### Exercise brief
Read through the lines below and copy the ones holding the string "beside".

### Collected data entries

####

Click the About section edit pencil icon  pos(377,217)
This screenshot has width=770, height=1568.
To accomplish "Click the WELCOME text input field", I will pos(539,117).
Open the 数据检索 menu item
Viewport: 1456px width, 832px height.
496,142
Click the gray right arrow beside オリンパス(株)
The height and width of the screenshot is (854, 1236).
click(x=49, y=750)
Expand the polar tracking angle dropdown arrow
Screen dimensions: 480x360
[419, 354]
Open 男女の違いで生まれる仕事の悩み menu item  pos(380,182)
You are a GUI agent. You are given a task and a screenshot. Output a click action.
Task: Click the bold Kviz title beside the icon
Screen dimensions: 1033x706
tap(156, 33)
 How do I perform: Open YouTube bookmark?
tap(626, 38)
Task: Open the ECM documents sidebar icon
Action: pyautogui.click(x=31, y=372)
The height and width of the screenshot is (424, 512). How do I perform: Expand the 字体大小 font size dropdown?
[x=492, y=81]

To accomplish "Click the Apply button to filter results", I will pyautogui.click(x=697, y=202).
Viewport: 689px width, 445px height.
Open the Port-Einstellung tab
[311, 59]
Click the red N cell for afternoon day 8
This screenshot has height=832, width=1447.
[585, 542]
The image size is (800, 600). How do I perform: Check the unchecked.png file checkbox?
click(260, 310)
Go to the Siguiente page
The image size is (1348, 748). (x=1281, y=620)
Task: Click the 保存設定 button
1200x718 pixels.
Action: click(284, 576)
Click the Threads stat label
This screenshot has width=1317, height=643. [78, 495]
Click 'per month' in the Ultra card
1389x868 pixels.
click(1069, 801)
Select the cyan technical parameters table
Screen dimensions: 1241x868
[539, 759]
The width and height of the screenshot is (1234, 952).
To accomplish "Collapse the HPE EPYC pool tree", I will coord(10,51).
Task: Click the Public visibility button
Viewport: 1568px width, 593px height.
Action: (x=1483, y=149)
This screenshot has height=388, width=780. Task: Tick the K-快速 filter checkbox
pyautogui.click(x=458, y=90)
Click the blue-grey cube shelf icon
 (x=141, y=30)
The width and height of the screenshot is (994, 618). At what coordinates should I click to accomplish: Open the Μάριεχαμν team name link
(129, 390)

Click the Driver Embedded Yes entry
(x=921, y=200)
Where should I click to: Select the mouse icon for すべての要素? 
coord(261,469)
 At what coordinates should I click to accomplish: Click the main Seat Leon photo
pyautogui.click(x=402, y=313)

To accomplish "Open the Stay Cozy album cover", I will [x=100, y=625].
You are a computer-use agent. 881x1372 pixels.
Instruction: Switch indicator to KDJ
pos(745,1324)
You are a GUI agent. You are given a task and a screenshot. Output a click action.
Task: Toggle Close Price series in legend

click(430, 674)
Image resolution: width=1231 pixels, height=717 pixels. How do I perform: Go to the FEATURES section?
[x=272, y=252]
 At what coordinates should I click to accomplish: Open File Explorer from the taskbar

####

### Task result
Click the gray right arrow beside オリンパス(株)
Task: Click the bold Kviz title beside the icon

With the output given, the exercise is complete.